So, I actually hired a very interesting business coach today who is going to whip my ass for 69 days while I get into a pattern of writing the stripper memoir I have been talking about writing for damned close to 20 years.
A 20 year wait. Man, that even sounds embarrassing. But don’t forget I was drunk for 8 of those years and had a hangover for 3 or 4 after that. It’s taken me a while to figure out who I am and I’ve taken a lot of REALLY unexpected roads. It’s finally time to get out of the car and look back at where I’ve been.
I’m excited about what’s coming. It’s all been very serendipitous and yes, I feel a bigger hand is guiding me. I’m not going to name that hand but I am going to say thank you for leading me where you have, thank you for my life.
I read a complete stranger’s stripper blog tonight. Looks like she hadn’t written in it for over a year but I so enjoyed stepping back into that world for a while. And I remembered some of the odd things I experienced, some of the beautiful happenings, some of the fun, and some of the violence.

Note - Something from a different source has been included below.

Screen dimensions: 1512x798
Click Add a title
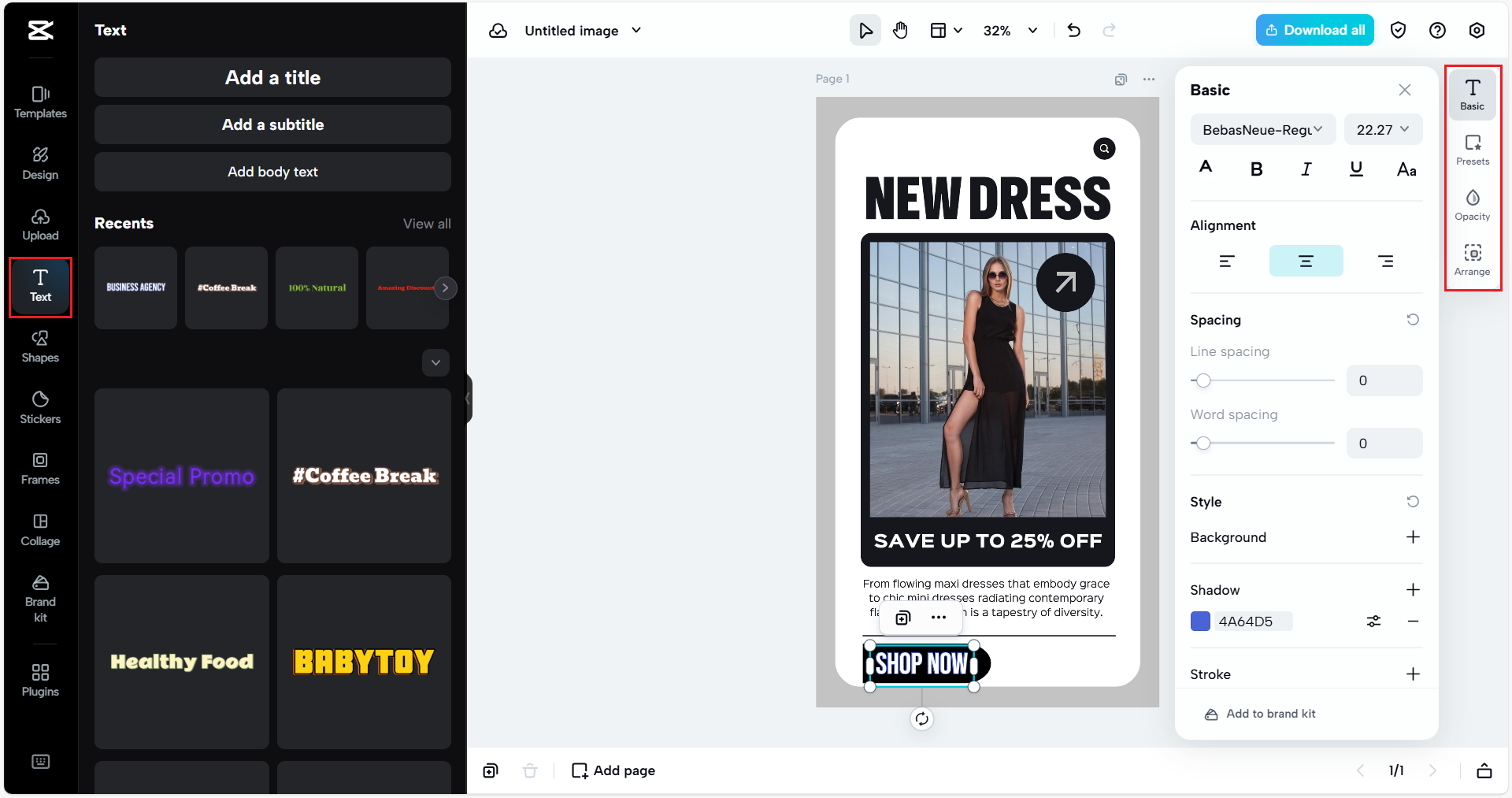pyautogui.click(x=272, y=77)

When I moved to Christianland, not long after quitting the biz,(I have retained my passport and am visiting other lands right now – I also have many friends who still live there and I love them very much) I felt that I had to renounce my past. I had to call Paula Scott (my stripper name) a very bad girl who was clearly misguided and in desperate need of Jesus. And in many ways, she was. She was pretty messed up folks. But she was honest, and interesting, and she did some pretty amazing shit, even under the influence. I won’t throw her under the bus anymore. I love her. She tried.
It’s been 12 years since I left the business and oh yes, a lot has changed. But reading that woman’s blog showed me that not much has changed at all. It’s still a really hard job and it’s still really hard to talk about it with ANYONE who wasn’t there too. And when people are at a party and talking about what colleges they went to and how they spent their 20’s, I mostly don’t chime in because I don’t know if judgement will be there or if I’m just imagining it. And it’s really just kind of awkward.

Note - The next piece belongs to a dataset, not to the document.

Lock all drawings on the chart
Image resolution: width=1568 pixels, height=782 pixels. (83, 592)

But I do know that I am 47 years old and I was in the business in one form or another for 16 years- a full THIRD of my life. I’m tired of dodging questions, being afraid of what people will say or think- and it’s a very real fear. I teach public speaking to kids. I can only IMAGINE what people think.

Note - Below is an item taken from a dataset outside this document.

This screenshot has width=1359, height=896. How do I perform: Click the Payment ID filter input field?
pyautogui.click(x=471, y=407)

And therein lies much of my problem. I do too much imagining.
So I’m on the back nine here folks, I don’t have time to dick around anymore. I want to live my life with as little fear and as much love and integrity as possible. I am still teaching myself this. It is REALLY hard sometimes to be honest. It’s sometimes easier not to say anything at all.
Until is isn’t. So I’m throwing myself out there into the world, at the mercy of public opinion, risky to myself AND my family. But the bottom line is I have to live my life with integrity or I’ll literally make myself sick. I have to be able to look back without any more regrets. It’s a one-shot deal people.
I love Paula Scott because I am her and she was me. I’m going to write about us and let us be free.